__Task requirements__. Output the lines below exactly, please, from the first line until the line with "Image resolution: width=1024", counting both.

Stored data:
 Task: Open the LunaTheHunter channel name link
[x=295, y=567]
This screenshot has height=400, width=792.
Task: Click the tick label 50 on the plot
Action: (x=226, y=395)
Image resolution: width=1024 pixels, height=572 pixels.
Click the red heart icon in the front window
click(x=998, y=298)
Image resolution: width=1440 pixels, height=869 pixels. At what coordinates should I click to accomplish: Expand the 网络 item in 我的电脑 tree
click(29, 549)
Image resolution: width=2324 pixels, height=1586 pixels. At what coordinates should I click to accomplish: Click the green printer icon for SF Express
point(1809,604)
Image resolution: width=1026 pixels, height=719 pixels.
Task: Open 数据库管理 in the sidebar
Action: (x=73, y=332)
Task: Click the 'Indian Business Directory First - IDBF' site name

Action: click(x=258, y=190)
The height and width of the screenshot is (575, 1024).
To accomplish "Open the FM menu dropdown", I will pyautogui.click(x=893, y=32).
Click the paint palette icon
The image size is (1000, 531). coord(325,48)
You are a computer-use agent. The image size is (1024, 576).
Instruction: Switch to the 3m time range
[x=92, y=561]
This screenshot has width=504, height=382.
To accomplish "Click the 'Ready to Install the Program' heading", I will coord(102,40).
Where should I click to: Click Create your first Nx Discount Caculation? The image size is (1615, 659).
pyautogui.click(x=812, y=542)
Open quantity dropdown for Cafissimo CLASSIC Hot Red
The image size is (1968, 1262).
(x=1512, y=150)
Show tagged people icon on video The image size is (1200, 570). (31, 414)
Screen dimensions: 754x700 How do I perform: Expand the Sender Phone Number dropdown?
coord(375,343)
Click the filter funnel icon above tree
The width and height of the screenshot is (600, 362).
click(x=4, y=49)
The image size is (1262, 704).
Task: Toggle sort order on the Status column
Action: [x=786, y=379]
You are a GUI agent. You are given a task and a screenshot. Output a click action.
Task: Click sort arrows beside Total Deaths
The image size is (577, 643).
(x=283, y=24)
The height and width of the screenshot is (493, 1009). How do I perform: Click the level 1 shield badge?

__Output of the task__.
 Task: Open the LunaTheHunter channel name link
[x=295, y=567]
This screenshot has height=400, width=792.
Task: Click the tick label 50 on the plot
Action: (x=226, y=395)
Image resolution: width=1024 pixels, height=572 pixels.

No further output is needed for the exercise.